The data on the number of CPU Clock Cycles required per instruction was taken from the Intel IA32 and IA64 Reference Manuals, as well as Agner Fog's Instruction Tables (which consisted of a set of experiments to deduce the clock cycles for various x86 Intel Processors).
Comparing Code Logic: By analyzing the assembly instructions, we can get a clear understanding of how the code logic differs between RUST and C++. This includes operations such as loops, function calls, and memory access patterns. A persistent effort was taken to keep the logic and behavior of the code for a given program equal across the two programming languages. This gives us the best comparisons of which programming language's compiler better optimizes code to run on the processors.
Identifying Performance Bottlenecks: Special focus is placed on pinpointing areas where C++ may cause performance issues, such as memory allocation, pointer dereferencing, and cache misses, while evaluating if RUST's ownership model and strict memory management rules result in fewer bottlenecks. Various try-catch errors, and frameworks to maintain a cohesive log in the case of a Segmentation Fault or Memory Leak were put in place, such that we could still retain this information for analyzing.

Programs

The programs used for the comparison consist of various benchmarking tasks designed to evaluate key performance characteristics, such as instruction throughput, memory usage, and execution time. These tasks range from simple computational operations to more complex algorithms with higher memory and CPU demands.

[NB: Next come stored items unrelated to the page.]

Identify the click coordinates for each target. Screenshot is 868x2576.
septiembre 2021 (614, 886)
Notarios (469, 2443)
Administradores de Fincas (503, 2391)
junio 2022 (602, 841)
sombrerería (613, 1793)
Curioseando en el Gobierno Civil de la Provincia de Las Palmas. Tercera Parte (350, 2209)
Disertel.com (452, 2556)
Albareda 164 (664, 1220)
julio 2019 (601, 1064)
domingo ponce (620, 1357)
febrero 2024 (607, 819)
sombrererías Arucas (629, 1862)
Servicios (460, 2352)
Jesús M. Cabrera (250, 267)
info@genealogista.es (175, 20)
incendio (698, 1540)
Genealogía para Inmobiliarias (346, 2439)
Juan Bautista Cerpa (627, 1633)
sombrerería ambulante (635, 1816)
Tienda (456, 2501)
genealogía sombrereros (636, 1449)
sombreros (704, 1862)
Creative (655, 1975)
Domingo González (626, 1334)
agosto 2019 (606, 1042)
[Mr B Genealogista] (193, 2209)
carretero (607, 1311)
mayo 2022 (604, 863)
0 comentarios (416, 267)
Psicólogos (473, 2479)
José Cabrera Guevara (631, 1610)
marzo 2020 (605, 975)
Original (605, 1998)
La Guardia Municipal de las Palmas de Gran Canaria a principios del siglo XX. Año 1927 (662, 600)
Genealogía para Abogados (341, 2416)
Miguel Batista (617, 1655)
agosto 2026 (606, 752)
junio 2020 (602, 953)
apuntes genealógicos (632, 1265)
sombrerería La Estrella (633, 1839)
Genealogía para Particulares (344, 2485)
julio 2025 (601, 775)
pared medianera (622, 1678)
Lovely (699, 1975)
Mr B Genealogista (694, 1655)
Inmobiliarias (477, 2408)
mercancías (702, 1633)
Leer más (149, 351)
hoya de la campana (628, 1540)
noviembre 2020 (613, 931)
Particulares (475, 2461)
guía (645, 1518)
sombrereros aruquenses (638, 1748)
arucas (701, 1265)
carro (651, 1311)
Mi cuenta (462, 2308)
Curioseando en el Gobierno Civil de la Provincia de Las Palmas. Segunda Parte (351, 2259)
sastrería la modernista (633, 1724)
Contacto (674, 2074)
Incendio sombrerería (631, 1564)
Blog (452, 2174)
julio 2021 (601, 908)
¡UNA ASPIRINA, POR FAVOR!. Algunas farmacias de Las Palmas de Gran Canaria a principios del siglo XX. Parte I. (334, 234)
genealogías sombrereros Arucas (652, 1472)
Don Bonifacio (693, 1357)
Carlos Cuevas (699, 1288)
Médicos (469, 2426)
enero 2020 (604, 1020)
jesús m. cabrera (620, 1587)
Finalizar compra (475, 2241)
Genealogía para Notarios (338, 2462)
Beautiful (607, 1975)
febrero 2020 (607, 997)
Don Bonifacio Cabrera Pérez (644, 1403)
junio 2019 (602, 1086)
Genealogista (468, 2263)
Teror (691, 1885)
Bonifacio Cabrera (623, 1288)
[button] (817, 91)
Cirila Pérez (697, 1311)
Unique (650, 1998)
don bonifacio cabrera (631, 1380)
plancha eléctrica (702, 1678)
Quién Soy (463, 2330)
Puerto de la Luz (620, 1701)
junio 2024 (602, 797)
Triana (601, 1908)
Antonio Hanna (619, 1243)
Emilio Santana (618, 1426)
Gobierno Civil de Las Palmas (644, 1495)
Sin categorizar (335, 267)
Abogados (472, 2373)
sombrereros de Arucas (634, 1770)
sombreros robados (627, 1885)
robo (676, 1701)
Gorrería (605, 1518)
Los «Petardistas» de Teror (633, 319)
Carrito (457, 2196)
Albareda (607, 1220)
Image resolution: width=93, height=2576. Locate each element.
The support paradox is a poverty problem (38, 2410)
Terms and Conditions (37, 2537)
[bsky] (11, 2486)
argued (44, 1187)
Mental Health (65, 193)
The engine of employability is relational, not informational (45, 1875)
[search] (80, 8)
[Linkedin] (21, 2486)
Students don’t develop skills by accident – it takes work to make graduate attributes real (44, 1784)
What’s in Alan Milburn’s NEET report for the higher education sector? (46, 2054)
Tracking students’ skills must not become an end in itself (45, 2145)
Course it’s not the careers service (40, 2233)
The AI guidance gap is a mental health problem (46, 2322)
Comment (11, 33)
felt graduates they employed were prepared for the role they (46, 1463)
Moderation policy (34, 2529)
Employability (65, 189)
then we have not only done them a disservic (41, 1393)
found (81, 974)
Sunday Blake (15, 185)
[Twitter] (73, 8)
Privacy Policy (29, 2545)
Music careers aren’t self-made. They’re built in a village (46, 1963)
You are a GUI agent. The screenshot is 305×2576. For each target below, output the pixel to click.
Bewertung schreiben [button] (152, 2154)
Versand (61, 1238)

More information for each software is provided under this website.

X86 Assembly Tracer

Assembly Tracer

Purpose: The x86 Assembly Tracer is a tool specifically designed for this study to capture every instruction executed by the CPU during program runtime. This provides granular visibility into the low-level operations performed by RUST and C++ programs.
The tool uses a debugging approach to tracing. The program has to be compiled manually, and stop at the assembly level. At the Assembly level, debugging flags are passed to get a linker object. After which, header files are linked, and an executable is produced. While in a regular run, all of this is handled by the compiler itself: we need to do this process manually to ensure that debugging files are passed to the Assembly file generated, and not to the source code.
These instructions vary slightly for RUST and C++. I suggest to use the clang compilers as a baseline, since that ensures a LLVM backend. Once an assembly file is generated by rustc, it is recommended to invoke Clang for the linking process. RUST includes a bunch more header files, which have to also be manually 1) looked into the system, and 2) linked using clang.
The x86 Tracer latches onto GNU/GDB using the Python API, and steps into each assembly instruction. As it does that (and the program is executed), it logs each instruction executed, along with metadata pertaining to each. The whole process is automated. The user only needs to:

Start GDB
Stage the program on GDB
Stage the Python script that steps into + records asm instructions from GDB as GDB goes through and executes the program (automated).
Run the program.

Captured Metadata: The tracer logs a variety of metadata for each instruction, such as:
- Instruction Type: The exact operation being performed (e.g., add, mul, mov, jmp).
- Memory Locations: Information about the memory addresses being read from or written to.
- Memory Amounts: The size of the data being manipulated (e.g., 4 bytes, 64 bits).
- Line Number: The corresponding line in the high-level code that triggered the assembly instruction.
- Jump Triggers: Conditional jumps, function calls, and loops.
- Extenuating Factors: Edge cases like SegFault Errors or Core Dumps where the program crashes.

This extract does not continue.